Jason – Je pense plutôt qu’Attends… et Chhht ! parlent de l’idée de « grandir », de continuer plus avant. Le voyage fait partie de ça. Avec une certaine distance, il est plus facile de regarder ce qu’il y avait derrière nous. A cet instant, tu as le choix de revenir en arrière. Tu as le choix de continuer ou de retourner et c’est une partie importante de la croissance. Enfin, je ne sais pas trop ce que je suis en train de te dire maintenant. (Rires) (8).
(1) VAINIO, Pasi, "Lettre de Scandinavie (2) : Norvège, Islande et Danemark" in : Les Cahiers de la Bande Dessinée, n°64, juillet-août 1985. Jason m’a signalé que pour le reste, l’article n’était plus d’actualité car la Norvège est devenue en dix ans l’un des nouveaux pôles de la bande dessinée scandinave.
(2) Voir Attends... planche 13. Les vingt premières planches de l’album sont toutes autobiographiques à une ou deux exceptions.
(3) JASON, "Jernvognen" (partie 1), in : Mjau Mjau n°11, Jippi Forlag, 2001.
(4) Cet entretien sera bientôt disponible sur ce blog.
(5) McCLOUD, Scott, Understanding Comics: the invisible Art, Paradox Press, 1993. Version française éditée par Vertige Graphic sous le titre L’Art Invisible (1999).
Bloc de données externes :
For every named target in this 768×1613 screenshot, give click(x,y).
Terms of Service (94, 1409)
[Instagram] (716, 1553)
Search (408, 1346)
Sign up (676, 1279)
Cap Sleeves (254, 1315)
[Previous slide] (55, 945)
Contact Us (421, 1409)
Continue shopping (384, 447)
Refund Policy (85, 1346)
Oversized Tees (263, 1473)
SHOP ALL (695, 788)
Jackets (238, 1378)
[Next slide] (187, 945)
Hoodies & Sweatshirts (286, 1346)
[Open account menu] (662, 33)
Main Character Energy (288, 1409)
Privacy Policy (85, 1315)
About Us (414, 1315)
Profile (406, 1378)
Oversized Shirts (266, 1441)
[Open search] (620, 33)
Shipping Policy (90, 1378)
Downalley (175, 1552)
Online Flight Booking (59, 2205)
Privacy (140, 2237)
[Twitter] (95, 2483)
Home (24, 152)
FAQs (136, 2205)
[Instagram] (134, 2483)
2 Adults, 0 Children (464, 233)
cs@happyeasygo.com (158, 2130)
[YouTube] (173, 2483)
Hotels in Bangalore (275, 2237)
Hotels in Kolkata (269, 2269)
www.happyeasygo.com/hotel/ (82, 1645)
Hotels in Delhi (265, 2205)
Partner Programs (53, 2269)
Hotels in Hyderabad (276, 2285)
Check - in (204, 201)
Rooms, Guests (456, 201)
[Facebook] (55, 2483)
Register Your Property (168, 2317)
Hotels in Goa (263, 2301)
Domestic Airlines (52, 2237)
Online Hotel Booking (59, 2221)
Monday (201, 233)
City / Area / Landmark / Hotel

(6) Les Donjons sont scénarisés par Joann Sfar et Lewis Trondheim et illustrés par eux ou de nombreux invités (Manu Larcenet, Christophe Blain...). Ils se déclinent en cinq séries (Potron-minet, Zénith, Crépuscule, Parade et Monster) et quelques bonus dans la collection Humour de Rire chez Delcourt.
(7) Le Comix 2000 est un album hors-collection de l’Association qui regroupe 324 auteurs de 29 pays sur 2000 pages muettes en noir et blanc, 1999.
(8) Nous n’en étions effectivement plus à notre premier verre…
(Entretien réalisé avec Jason le vendredi 27 avril 2002 à Bruxelles autour de quelques bonnes bières belges du Bier Circus - traduit de l’anglais - publié dans le recueil Totem en 2004 - copyright Jason/Nicolas Verstappen)
6 commentaires:
Bravo pour ton site et pour toute l'énergie dépensée. Ce n'est certainement pas en vain!
Merci pour les encouragements. Et tous sur www.bodink.org pour s'écouter un "Là où pète Tintin"!
Salut Nico,
Moi je trouves que s'est bien avec les lettres en blanc. Vraiment très sympa le site, très intéressant continue comme ça!!à bientot.
david
Voilà je viens de tomber sur l'affiche du film "V for Vendetta", je laisse le lien pour ceux qui ont envie, vivement le film.
http://www.aintitcool.com/display.cgi?id=21841
Bel effort pour ce site plein de promesses... en complément de tous tes précieux conseils souvent judicieux, toujours réfléchis.
Bon vent pour la suite.
Merci pour cette interview vraiment très intéressante d'un auteur rare.